The new church festival became known as “Cheese fare week” or “meat-fast week”. The religious “cheese fare week” now precedes Lent.
Today Russia only widely celebrates two of the multitude of ancient pagan Slavic holidays: the “displaced” in time MASLENITSA and the NEW YEAR’S EVE.
In his fairy tale “Snegurochka” (“The Snow Maiden”) the prominent Russian playwright Nikolai Ostrovsky described the customs and rituals associated with the ancient pagan feast of Komoyeditsa and the traditional Slavic welcome of the Holy Spring on the Vernal Equinox Day when Snegurochka –Grandfather Frost’s granddaughter – melted (In Russia, Santa Claus is known as Grandfather Frost or Ded Moroz). Some time later the great Russian composer Nikolai Rimsky-Korsakov wrote a magnificent opera of the same name.
Vasily Surikov “Capture of the Snow Town” (1891)
The festivity had lost none of its merry spirit after the Orthodox church embraced it as a Christian holiday. There were special rituals for each day of the Butter week. Monday marked the welcoming of Maslenitsa, Tuesday was the day of “zaigryshi” – playful rituals. On Sweet-Tooth Wednesday mothers-in-law would invite their sons-in-law to come over (and that is precisely where the common Russian saying about going over to one’s mother-in-law for pancakes comes from! . Fat Thursday was dedicated to massive sledding and snowball fights. Fridays were when “evenings at mum-in-law’s” took place – sons-in-law would in their turn invite their mothers-in-law over for a meal. And Saturday was spent on “daughter-in-law parties”.
The most popular and, probably, the most colourful tradition associated with Maslenitsa was sledding.
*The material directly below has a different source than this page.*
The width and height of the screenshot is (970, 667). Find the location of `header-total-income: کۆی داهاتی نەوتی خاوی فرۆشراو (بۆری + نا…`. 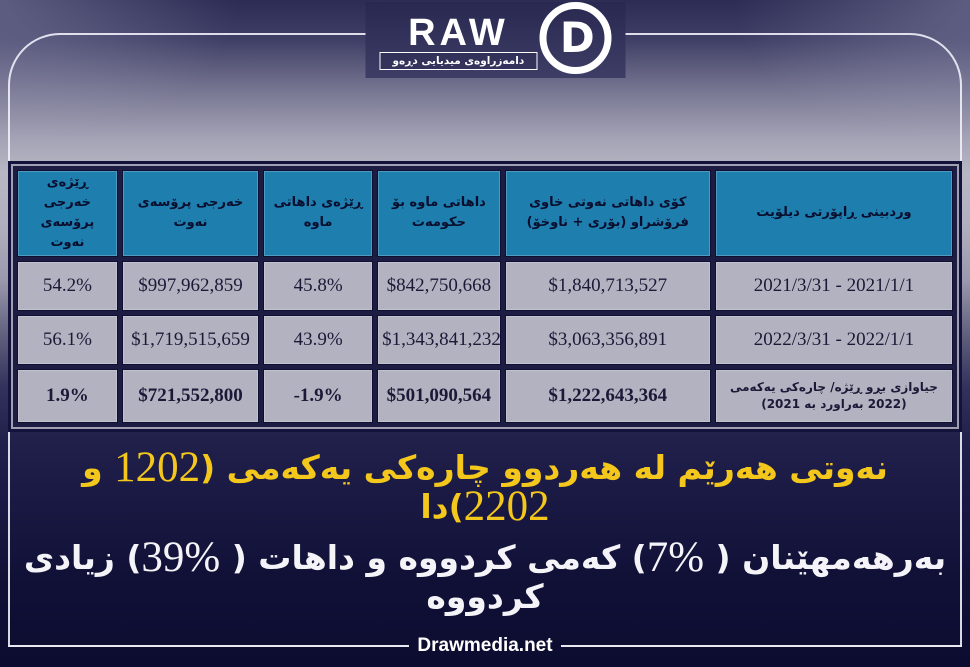

header-total-income: کۆی داهاتی نەوتی خاوی فرۆشراو (بۆری + نا… is located at coordinates (608, 214).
Everyone who owned a horse would parade along the streets of towns and villages, teams of horses racing ahead gaily: the wealthier citizens would flaunt well-groomed trotters and richly ornated sledge covered with carpets and bearskins, peasants’ horses would have been rubbed, no, practically polished to the point of shining, and decorated with ribbons and paper flowers.
The culmination of Maslenitsa is the burning of the straw effigy of winter to symbolise its departure and the coming of spring. This is usually preceded by songs, games, dancing, traditional reels, as well as opulent feasts of popular dishes – sbiten, a hot alcoholic drink with honey and spice, and pancakes. The sacrifice itself (and this is what it was originally all about) was in the form of a doll which was both scary and fun – an effigy of Lady Maslenitsa made of straw or rags, usually dressed as a woman, representing a sacred image of an ancient deity. It was then carried through the entire village, perched on a wheel into which a pole was stuck. Once the company was outside the village, the effigy was either drowned in an ice-hole, or simply burnt, or torn to pieces, while the remaining straw would be scattered about a field.
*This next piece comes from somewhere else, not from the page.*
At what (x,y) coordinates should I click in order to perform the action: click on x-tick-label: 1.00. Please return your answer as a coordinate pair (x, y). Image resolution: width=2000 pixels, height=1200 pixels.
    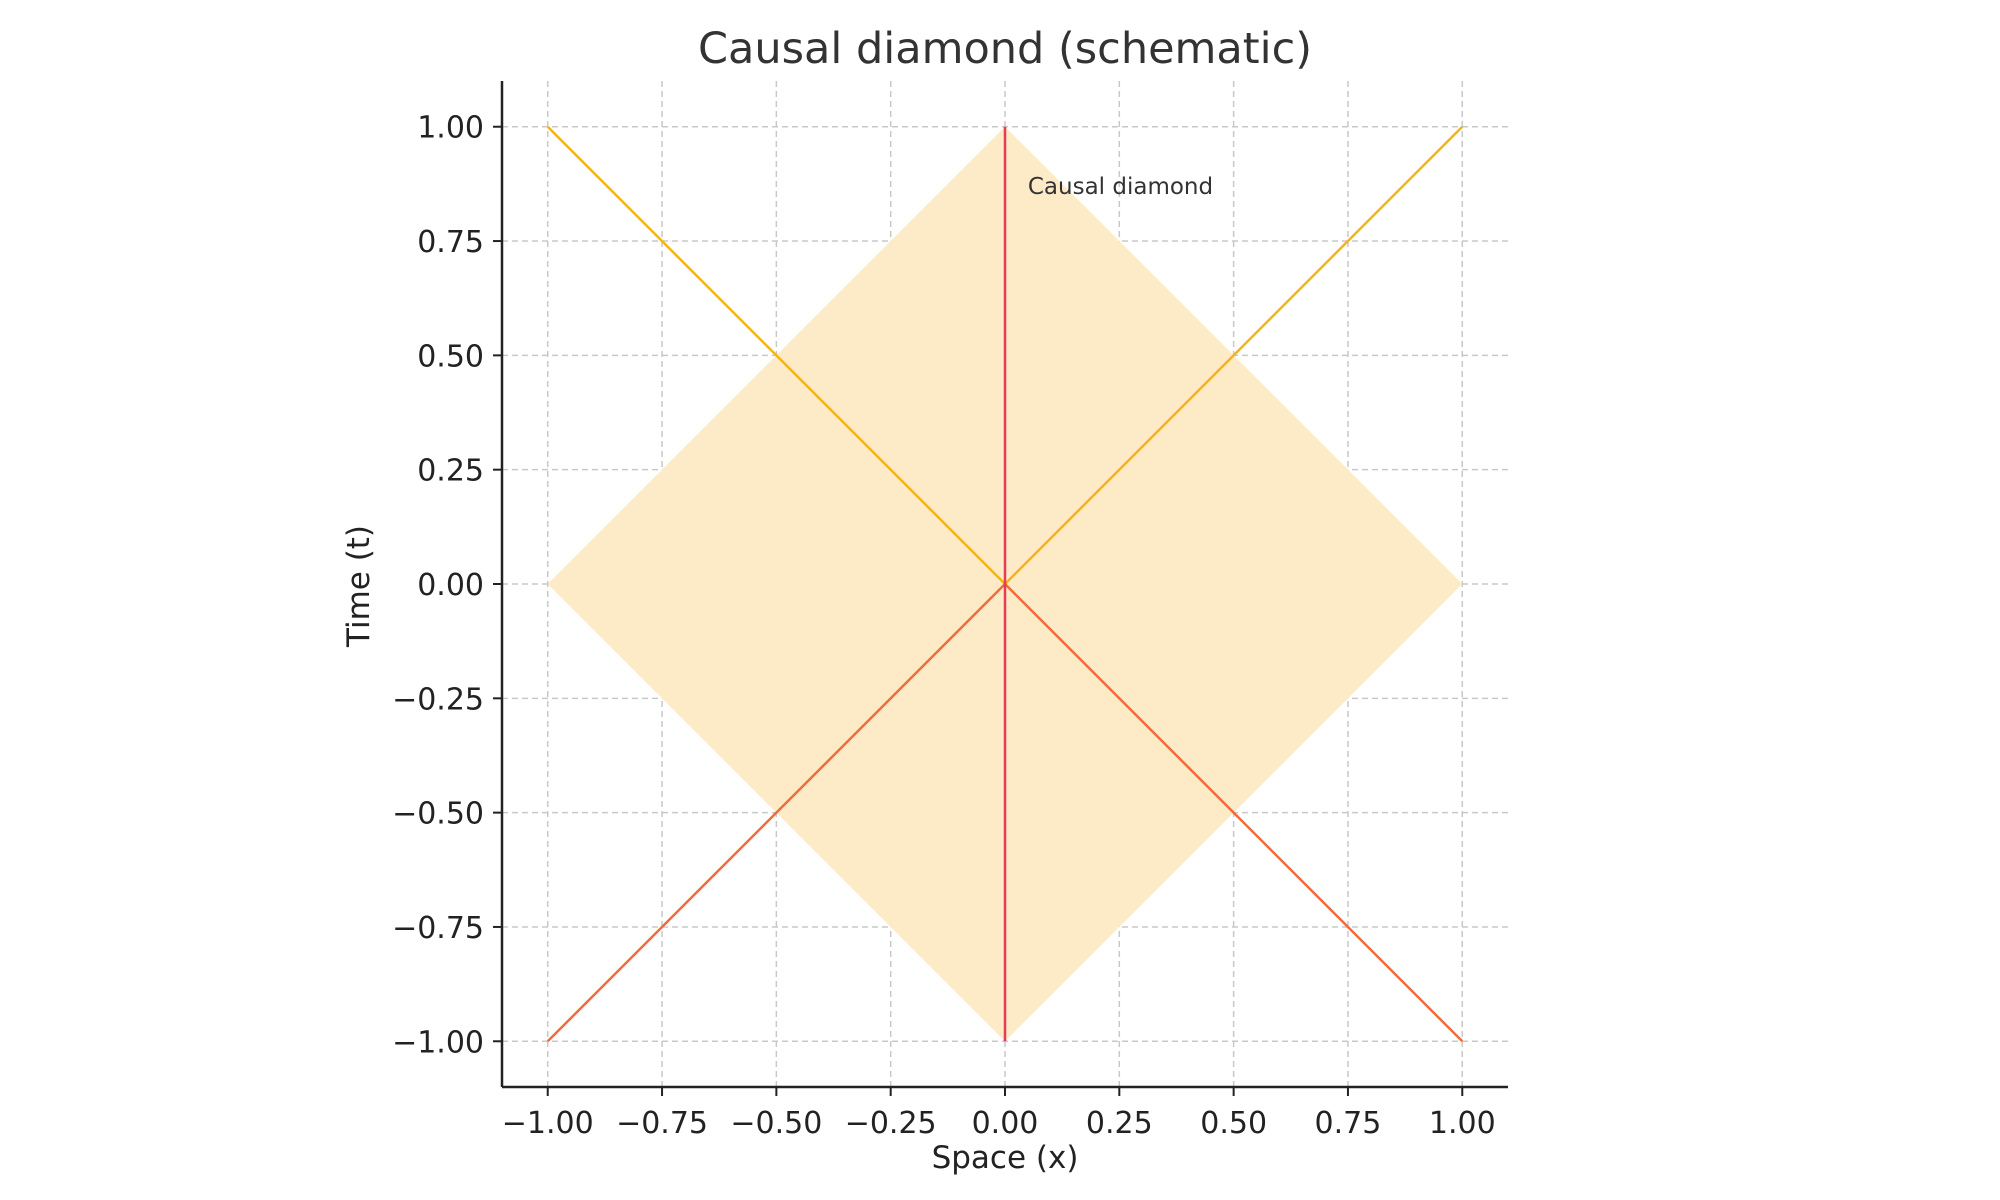
    Looking at the image, I should click on (1462, 1124).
The ritual burning of the straw effigy of Maslenitsa also had its own significant meaning: destroying the symbol of winter was necessary for the subsequent return of its power in spring cereals.
The week of celebrations was concluded by Shrove Sunday the original meaning of which was to reconcile people with each other. Our ancestors - Rusichi, believed that they should enter the new year reconciled and at peace with each other.
So, on the last day of this very special week people used to say, and continue to do this today:
“Forgive me all that I owe you and all my trespasses against you”.